Acompañar, no señalar: una propuesta para matrimonios en situación de divorcio y nueva unión
- Ale Diener

- 13 feb
- 3 Min. de lectura
En los últimos años he recibido muchos mensajes de hombres y mujeres que viven una situación que pocas veces se aborda con serenidad: el divorcio, la nueva unión, la crianza de hijos en contextos complejos, la culpa, la confusión y el deseo sincero de volver a Dios.
Durante mucho tiempo estos temas se han tratado desde extremos: o desde una dureza fría que hiere, o desde una permisividad que desdibuja la verdad. Pero la Iglesia no está llamada ni a condenar sin esperanza, ni a relativizar la verdad del matrimonio. Está llamada a acompañar.
Y acompañar significa mirar a la persona concreta.
Hoy existen divorciados con hijos que cargan el dolor de una ruptura. Divorciados sin hijos que viven una profunda soledad. Personas que han iniciado una nueva unión civil. Matrimonios que desean reconciliarse con la Iglesia pero no saben cómo. Hijos que crecen confundidos respecto al amor, la fidelidad y el compromiso.
No hablar de esto no lo resuelve.
Hablarlo mal lo empeora.
Acompañarlo con verdad y caridad puede transformar vidas.
La Iglesia enseña que el matrimonio sacramental es indisoluble. No es una idea cultural ni una norma arbitraria: es una verdad antropológica y teológica.
El cuerpo tiene un significado esponsal, como explicó profundamente san Juan Pablo II en la Teología del Cuerpo: el hombre y la mujer están llamados a una comunión total, fiel, exclusiva y abierta a la vida.
Cuando esa unidad se rompe, el dolor no es solo jurídico. Es espiritual, psicológico y familiar.
Sin embargo, la ruptura no anula la dignidad de la persona.
El pecado no elimina la vocación a la santidad.
La historia no termina en el fracaso.
Escribo y hablo desde una vivencia personal. No desde una teoría abstracta.
He comprendido que muchos matrimonios en situaciones complejas no necesitan discursos ideológicos, sino orientación clara, formación sólida y acompañamiento humano. Necesitan comprender qué enseña la Iglesia, por qué lo enseña y cómo vivirlo concretamente.
También he descubierto algo importante: los hijos no “se anulan” cuando hay procesos de nulidad o rupturas. El divorcio civil ya es suficientemente doloroso; lo que sigue debe manejarse con madurez, prudencia y caridad.
Por eso nace esta iniciativa: informar, prevenir y acompañar.

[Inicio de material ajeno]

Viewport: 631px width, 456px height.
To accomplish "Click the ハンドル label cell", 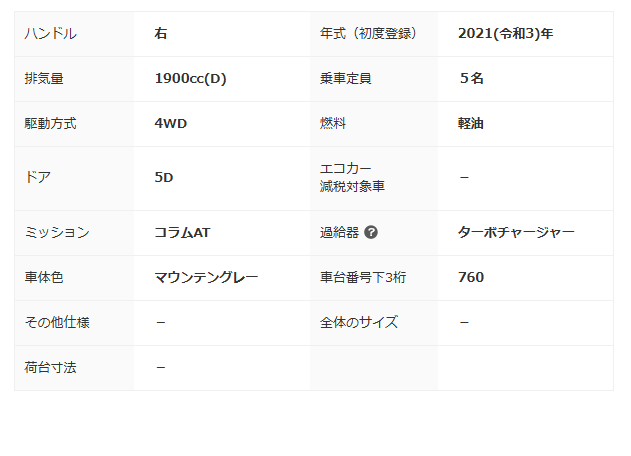I will (x=50, y=34).
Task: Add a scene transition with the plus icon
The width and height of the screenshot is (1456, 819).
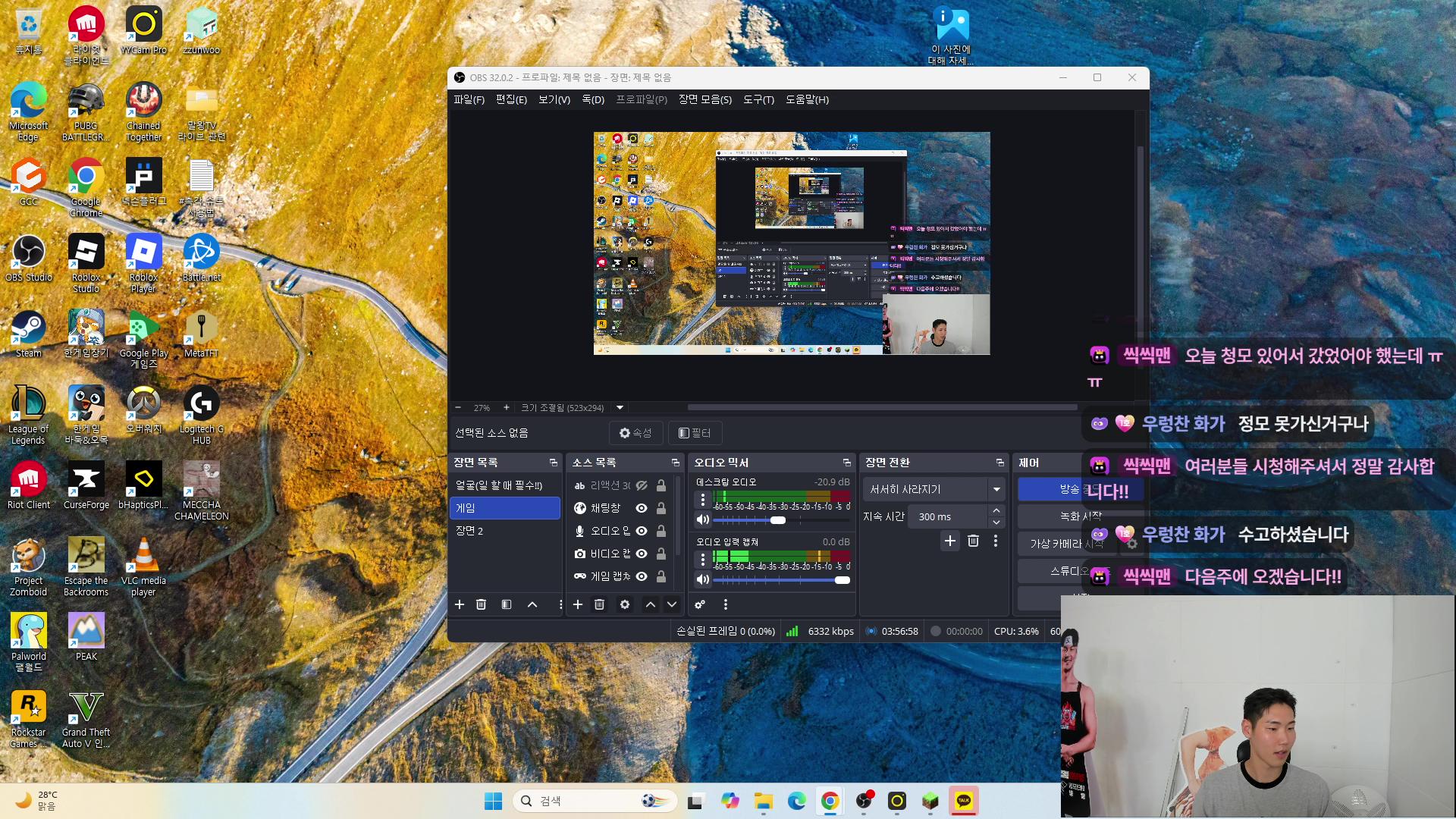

Acompañar no es validar todo.
Acompañar no es suavizar la verdad.
Acompañar no es excluir.
Acompañar significa explicar la doctrina con claridad, iluminar desde la Teología del Cuerpo, integrar herramientas pedagógicas y psicológicas, orientar hacia caminos concretos de sanación y recordar siempre que la gracia es posible.
El acompañamiento debe ser teológico, para comprender el significado del matrimonio, la conciencia moral y la vida sacramental. Debe ser pedagógico, para formar y evitar que los hijos hereden heridas sin explicación ni esperanza. Debe ser psicológico, para entender los procesos de duelo, culpa y reconstrucción afectiva. Y debe ser pastoral, para caminar de la mano de la Iglesia, no al margen de ella.
Muchos preguntan: ¿hay esperanza para mí?
La respuesta es sí. Siempre hay esperanza en Cristo.
El camino puede implicar discernimiento, procesos de nulidad, vida en continencia, dirección espiritual, reconciliación y maduración afectiva. Cada historia es única. Pero ninguna está fuera del alcance de la gracia.
La Iglesia no es un tribunal que expulsa; es una madre que corrige y sostiene.
Por ello ofrezco pláticas testimoniales y formativas dirigidas a matrimonios divorciados, personas en nueva unión, padres que desean educar con claridad y comunidades parroquiales que buscan herramientas para acompañar sin ambigüedades.
El objetivo no es polemizar. Es sanar. Es formar. Es prevenir futuras rupturas. Es ayudar a caminar con Dios, no lejos de Él.
Porque el amor verdadero no se redefine: se redescubre.
Y la misericordia auténtica no contradice la verdad: la ilumina.